The Quest for the Immaculate Complexion

‘A picture paints a thousand words.’ Do you remember that old dog? It sort of went along with the ‘pictures don’t lie’ thing; the definitive proof about how awesome, or god awful, that dress looked on you, and whether or not your butt looked big in it. There was a time when, if all else failed, the picture was the proof needed.

Once again, in our quest for all things perfect, in a society where almost is never good enough anymore, where human frailty and humanity take a back seat on the bullet train to our own manufactured hell, honesty bears the scars of collateral damage. I blame Nixon for this... well, in my little world where it’s nice to have a face to throw darts at, I blame Nixon for it. I know he wasn’t the first manipulator but he certainly made the activity a household notion. There is a blemish on a piece of audio tape? Just get rid of it. There’s a zit on Britney’s face? Get rid of that, too. I mean, what’s the little airbrushing of wrinkles in the grand scheme of things? It’s a simple activity... although in its very essence, it’s a lie. What’s wrong with there being a wrinkle on a model? Why can’t bad-girl Britney have a zit on her chin? She’s human. We all get them.

As I watch my Facebook ticker scroll by, I see the photoshop creations. Yes, I am guilty of them, too, although at least I know that no one would believe my face on Katherine Zeta-Jones’ body, so there is no point in taking the time to do it. Lol cats and Sheldon Cooper’s Big Bang memes aside, why are we so obsessed with, well, perpetrating continual lies about who, or what, we are? Do we really see each other as such colossal idiots that we can believe in all these perfect bodies and immaculate complexions? More importantly, as a woman of advancing years, who am I supposed to believe? The make-up company that tells me their products will erase the years from my face, or the magazine photos that show me it can be done with a click of a button – as long as I intend to never show my ‘real’ face in public?

Richard Nixon’s wrinkle in time was proof positive that we can no longer believe what we hear with our own ears. I wonder what he would have done before his big ‘I am not a crook!’ speech if he had known he could also erase the lines from his face and the bags from under his eyes. Would we have believed him more? Would photos be the next tool in his arsenal of convenient manipulations?

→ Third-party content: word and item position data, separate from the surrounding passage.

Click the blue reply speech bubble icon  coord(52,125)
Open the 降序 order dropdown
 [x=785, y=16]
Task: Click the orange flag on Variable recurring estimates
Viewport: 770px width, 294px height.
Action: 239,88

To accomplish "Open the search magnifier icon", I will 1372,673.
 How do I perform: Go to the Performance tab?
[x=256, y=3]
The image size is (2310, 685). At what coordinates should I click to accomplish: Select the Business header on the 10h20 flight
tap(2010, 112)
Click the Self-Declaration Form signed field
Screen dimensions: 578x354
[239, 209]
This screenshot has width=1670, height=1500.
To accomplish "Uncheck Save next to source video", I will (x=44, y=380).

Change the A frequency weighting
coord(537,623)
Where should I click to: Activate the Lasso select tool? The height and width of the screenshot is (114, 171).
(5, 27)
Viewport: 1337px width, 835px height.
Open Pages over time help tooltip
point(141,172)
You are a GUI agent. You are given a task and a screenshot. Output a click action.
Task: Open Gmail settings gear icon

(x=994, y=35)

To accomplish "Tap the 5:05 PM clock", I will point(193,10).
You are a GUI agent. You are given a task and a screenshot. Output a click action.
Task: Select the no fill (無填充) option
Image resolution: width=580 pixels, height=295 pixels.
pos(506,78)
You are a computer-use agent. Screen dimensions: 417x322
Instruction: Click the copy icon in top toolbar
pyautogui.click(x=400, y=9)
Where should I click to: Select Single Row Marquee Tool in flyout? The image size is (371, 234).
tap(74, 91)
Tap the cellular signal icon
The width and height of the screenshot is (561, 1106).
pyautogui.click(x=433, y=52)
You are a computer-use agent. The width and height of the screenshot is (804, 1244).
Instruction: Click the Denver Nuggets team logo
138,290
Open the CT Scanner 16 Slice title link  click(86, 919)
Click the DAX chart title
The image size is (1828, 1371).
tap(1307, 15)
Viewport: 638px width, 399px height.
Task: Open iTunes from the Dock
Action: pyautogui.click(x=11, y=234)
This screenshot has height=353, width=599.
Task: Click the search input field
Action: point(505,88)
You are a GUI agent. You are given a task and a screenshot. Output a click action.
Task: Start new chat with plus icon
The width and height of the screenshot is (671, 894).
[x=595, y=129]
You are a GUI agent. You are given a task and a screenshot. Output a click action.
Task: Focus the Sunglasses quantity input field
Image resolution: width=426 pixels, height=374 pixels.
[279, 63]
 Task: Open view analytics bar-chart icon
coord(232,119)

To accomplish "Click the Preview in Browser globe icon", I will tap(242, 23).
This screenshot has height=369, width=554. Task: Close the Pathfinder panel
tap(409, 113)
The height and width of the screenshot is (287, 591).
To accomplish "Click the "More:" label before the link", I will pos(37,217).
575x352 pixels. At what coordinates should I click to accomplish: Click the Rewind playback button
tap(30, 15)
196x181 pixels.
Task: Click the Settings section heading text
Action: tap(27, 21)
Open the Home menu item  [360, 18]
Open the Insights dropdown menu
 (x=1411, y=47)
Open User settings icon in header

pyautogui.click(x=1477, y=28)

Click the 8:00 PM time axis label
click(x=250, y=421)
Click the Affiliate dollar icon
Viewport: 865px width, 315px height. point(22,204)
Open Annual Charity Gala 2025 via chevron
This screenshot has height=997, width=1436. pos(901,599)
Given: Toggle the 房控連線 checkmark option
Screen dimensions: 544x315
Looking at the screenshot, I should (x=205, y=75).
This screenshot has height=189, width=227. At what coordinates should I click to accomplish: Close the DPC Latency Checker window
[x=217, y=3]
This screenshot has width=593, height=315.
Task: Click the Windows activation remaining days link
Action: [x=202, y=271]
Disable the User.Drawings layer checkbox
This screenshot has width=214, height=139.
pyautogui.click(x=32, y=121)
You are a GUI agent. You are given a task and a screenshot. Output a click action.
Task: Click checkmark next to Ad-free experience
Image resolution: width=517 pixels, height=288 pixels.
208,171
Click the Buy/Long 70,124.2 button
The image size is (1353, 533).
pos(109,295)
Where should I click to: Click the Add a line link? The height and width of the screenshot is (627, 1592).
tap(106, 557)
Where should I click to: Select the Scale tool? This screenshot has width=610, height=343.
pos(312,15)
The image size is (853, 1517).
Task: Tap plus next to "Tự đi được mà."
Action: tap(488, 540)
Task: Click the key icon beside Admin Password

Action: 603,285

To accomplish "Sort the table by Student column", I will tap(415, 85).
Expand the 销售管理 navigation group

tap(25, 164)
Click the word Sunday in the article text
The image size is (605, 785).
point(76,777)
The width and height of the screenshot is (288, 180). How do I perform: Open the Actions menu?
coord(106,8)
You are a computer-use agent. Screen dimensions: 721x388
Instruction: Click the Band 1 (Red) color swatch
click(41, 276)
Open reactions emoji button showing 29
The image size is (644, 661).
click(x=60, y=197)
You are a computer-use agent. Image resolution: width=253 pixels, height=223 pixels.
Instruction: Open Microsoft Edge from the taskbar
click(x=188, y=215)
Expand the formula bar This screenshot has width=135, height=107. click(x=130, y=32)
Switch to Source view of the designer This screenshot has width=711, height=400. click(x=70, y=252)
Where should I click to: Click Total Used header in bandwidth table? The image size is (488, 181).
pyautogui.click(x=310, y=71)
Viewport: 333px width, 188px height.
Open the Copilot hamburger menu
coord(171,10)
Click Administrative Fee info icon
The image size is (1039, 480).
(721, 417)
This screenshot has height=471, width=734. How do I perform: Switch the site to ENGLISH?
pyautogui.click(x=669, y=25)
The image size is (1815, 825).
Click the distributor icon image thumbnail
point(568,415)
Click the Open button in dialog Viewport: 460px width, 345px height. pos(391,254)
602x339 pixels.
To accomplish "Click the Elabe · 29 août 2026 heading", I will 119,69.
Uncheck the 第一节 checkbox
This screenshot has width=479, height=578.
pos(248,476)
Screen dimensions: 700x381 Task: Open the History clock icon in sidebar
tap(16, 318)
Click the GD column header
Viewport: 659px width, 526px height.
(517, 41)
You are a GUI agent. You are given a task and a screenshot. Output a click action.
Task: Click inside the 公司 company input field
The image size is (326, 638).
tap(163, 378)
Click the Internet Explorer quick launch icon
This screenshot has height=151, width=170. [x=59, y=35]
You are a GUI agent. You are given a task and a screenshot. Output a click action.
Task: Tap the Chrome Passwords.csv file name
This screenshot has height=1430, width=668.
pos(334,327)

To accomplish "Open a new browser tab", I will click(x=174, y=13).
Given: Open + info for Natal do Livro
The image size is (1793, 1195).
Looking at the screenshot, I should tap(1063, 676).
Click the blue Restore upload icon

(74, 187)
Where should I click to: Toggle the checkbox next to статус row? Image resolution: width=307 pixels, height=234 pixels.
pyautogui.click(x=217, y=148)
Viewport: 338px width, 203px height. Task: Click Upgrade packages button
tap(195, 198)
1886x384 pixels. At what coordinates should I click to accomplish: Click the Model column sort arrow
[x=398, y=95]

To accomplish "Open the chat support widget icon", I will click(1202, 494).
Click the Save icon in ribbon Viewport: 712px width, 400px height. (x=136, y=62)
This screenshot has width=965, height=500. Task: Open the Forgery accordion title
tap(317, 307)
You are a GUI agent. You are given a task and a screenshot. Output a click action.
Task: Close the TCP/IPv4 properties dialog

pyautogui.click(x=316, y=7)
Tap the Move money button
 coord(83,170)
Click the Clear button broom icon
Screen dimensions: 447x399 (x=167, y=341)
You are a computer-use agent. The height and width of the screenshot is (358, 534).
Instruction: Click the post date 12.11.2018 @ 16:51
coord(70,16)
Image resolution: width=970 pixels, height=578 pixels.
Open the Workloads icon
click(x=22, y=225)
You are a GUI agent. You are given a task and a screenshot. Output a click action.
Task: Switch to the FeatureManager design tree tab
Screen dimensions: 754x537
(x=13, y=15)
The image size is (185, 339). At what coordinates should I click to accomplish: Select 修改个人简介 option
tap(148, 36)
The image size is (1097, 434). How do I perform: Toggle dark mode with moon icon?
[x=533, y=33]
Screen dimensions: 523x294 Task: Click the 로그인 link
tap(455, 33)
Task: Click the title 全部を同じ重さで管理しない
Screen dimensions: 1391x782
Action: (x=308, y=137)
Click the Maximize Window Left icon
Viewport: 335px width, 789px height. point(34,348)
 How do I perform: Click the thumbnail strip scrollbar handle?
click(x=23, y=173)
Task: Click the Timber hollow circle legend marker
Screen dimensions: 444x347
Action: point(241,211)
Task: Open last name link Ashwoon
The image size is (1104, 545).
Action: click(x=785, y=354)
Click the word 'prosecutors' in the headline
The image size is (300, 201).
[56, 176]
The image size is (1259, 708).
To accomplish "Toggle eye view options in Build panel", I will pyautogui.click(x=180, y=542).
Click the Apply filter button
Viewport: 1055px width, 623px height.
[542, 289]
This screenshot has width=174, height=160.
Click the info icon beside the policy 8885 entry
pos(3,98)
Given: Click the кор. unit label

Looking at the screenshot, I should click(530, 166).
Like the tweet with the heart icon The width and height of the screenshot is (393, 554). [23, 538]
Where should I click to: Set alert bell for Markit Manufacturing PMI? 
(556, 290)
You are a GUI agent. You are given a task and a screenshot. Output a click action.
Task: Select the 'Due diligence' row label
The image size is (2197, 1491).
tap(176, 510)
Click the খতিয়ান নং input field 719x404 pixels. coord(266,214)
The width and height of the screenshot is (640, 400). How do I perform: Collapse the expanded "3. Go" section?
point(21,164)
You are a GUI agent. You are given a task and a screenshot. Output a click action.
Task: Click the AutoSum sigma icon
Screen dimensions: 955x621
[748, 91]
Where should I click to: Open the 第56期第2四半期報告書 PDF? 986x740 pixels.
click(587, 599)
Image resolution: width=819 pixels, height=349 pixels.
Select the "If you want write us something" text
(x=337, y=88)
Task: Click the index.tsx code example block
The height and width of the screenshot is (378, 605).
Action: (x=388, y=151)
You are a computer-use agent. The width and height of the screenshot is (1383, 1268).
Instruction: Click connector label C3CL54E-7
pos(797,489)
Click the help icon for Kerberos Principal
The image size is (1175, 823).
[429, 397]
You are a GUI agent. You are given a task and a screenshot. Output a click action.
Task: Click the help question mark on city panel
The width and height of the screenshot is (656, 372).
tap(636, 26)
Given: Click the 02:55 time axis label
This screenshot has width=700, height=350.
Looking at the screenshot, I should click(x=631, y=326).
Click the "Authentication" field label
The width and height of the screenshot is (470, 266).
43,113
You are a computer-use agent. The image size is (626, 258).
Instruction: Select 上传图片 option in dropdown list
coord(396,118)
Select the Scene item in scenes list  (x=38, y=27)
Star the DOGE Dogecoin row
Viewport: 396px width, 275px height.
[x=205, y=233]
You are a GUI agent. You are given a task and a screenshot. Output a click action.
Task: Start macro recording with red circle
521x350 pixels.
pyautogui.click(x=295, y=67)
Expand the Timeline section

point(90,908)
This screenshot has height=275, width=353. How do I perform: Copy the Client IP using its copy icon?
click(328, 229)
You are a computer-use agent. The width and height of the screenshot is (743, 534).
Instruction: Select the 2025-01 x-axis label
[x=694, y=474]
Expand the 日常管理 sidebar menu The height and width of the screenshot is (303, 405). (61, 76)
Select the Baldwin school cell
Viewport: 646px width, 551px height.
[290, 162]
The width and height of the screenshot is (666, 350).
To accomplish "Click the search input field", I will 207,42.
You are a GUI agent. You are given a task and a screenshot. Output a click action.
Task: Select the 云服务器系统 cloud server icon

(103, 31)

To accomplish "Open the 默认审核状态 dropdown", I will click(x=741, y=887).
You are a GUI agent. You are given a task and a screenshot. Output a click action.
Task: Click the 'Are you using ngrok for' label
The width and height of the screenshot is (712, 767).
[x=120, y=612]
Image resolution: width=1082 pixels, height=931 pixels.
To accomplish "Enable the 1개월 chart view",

No, I don’t have a lot of photos of me around the house, because I don’t like what they show me. I would rather know they are honest, than to have a hundred of them stuck to my fridge, showing me what I want to see instead of what I am. Perhaps that means I’m lazy, or perhaps it means that I don’t have the secret service to do that dirty work for me (although, damn, looking at some of those buff black-spectacled bods, it might be nice to see what they could do with me). I would like to think it just means I am one of the few remaining wholesome folks who knows, and accepts, that we grow older, that it shouldn’t be something we’re embarrassed about, and that, at the very least, when I die people will be able to say that my body was a bastion of brutal honesty. The truth isn’t always pretty, but it certainly doesn’t deserve to be sacrificed on the unattainable, unrealistic altar of perfection.